What are Temporary Tablespaces:

Temporary tablespaces are used to manage space for database sort operations and for storing global temporary tables. For example, if you join two large tables, and Oracle cannot do the sort in memory (see SORT_AREA_SIZE initialisation parameter), space will be allocated in a temporary tablespace for doing the sort operation. Other SQL operations that might require disk sorting are: CREATE INDEX, ANALYZE, Select DISTINCT, ORDER BY, GROUP BY, UNION, INTERSECT, MINUS, Sort-Merge joins, etc.

The DBA should assign a temporary tablespace to each user in the database to prevent them from allocating sort space in the SYSTEM tablespace. This can be done with one of the following commands:

SQL> CREATE USER scott DEFAULT TABLESPACE data TEMPORARY TABLESPACE temp;
SQL> ALTER USER scott TEMPORARY TABLESPACE temp;

Note that a temporary tablespace cannot contain permanent objects and therefore doesn't need to be backed up.

What are TEMPFILES?

Unlike normal data files, TEMPFILEs are not fully initialised (sparse). When you create a TEMPFILE, Oracle only writes to the header and last block of the file. This is why it is much quicker to create a TEMPFILE than to create a normal database file.

TEMPFILEs are not recorded in the database's control file. This implies that one can just recreate them whenever you restore the database, or after deleting them by accident. This opens interesting possibilities like having different TEMPFILE configurations between permanent and standby databases, or configure TEMPFILEs to be local instead of shared in a RAC environment.

One cannot remove datafiles from a tablespace until you drop the entire tablespace. However, one can remove a TEMPFILE from a database. Look at his example:

SQL> ALTER DATABASE TEMPFILE '/oradata/temp02.dbf' DROP INCLUDING DATAFILES;

If you remove all tempfiles from a temporary tablespace, you may encounter error: ORA-25153: Temporary Tablespace is Empty. Use the following statement to add a TEMPFILE to a temporary tablespace:

SQL> ALTER TABLESPACE temp ADD TEMPFILE '/oradata/temp03.dbf' SIZE 100M;

Except for adding a tempfile, as illustrated in the above example, you cannot use the ALTER TABLESPACE statement for a locally managed temporary tablespace (operations like rename, set to read only, recover, etc. will fail).

How does one create Temporary Tablespaces?

Oracle provides various ways of creating TEMPORARY tablespaces (mainly to provide backward compatibility). One should use the most recent method available:

- Prior to Oracle 7.3 - CREATE TABLESPACE temp DATAFILE ...;
- Oracle 7.3 & 8.0 - CREATE TABLESPACE temp DATAFILE ... TEMPORARY;
- Oracle 8i and above - CREATE TEMPORARY TABLESPACE temp TEMPFILE ...;

Oracle 8i and 9i example:

SQL> CREATE TEMPORARY TABLESPACE temp 
      TEMPFILE '/oradata/mytemp_01.tmp' SIZE 20M
      EXTENT MANAGEMENT LOCAL UNIFORM SIZE 16M;

For best performance, the UNIFORM SIZE must be a multiple of the SORT_AREA_SIZE parameter.

- _DATA PROVIDED_
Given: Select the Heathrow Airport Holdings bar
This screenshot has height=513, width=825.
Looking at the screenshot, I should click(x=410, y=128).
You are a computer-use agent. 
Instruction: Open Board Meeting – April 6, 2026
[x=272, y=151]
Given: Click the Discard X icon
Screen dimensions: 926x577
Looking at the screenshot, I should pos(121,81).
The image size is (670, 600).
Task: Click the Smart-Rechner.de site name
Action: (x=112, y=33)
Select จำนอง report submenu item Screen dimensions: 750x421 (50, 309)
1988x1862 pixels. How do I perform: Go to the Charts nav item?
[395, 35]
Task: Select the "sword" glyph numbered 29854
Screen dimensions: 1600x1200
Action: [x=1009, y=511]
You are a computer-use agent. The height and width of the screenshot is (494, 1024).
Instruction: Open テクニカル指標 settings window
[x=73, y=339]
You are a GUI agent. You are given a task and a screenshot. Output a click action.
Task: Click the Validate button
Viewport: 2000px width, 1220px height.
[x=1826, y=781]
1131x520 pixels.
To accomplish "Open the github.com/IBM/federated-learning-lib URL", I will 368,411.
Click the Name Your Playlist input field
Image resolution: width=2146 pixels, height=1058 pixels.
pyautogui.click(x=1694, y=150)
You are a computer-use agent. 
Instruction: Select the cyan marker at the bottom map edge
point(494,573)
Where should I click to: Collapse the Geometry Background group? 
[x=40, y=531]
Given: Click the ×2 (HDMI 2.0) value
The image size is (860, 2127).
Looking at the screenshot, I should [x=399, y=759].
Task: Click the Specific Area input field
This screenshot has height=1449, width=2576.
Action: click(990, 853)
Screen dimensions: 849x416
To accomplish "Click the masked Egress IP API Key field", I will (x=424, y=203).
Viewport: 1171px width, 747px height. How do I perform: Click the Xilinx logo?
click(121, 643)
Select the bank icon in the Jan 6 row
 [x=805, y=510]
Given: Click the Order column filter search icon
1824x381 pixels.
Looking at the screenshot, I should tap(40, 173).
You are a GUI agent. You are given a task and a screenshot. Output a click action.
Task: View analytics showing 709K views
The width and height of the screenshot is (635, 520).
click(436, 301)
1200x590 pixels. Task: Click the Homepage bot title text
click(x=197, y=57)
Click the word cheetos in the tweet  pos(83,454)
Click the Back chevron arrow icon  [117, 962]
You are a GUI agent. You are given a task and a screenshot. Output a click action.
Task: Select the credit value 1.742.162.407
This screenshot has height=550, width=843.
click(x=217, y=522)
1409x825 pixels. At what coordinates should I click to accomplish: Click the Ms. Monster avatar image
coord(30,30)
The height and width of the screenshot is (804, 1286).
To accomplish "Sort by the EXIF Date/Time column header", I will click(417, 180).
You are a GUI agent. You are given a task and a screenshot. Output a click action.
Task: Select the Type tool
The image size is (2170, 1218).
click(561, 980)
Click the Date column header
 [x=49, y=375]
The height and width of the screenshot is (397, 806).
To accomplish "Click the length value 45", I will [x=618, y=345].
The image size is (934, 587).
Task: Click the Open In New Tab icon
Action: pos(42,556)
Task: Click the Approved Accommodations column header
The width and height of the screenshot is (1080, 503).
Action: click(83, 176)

- _TASK DIRECTIONS_
In the text on Oracle temporary tablespaces, why does creating a TEMPFILE take much less time than creating a normal database file?

- _EXERCISE RESULT_
Oracle writes only to the header and the last block of a TEMPFILE when creating it.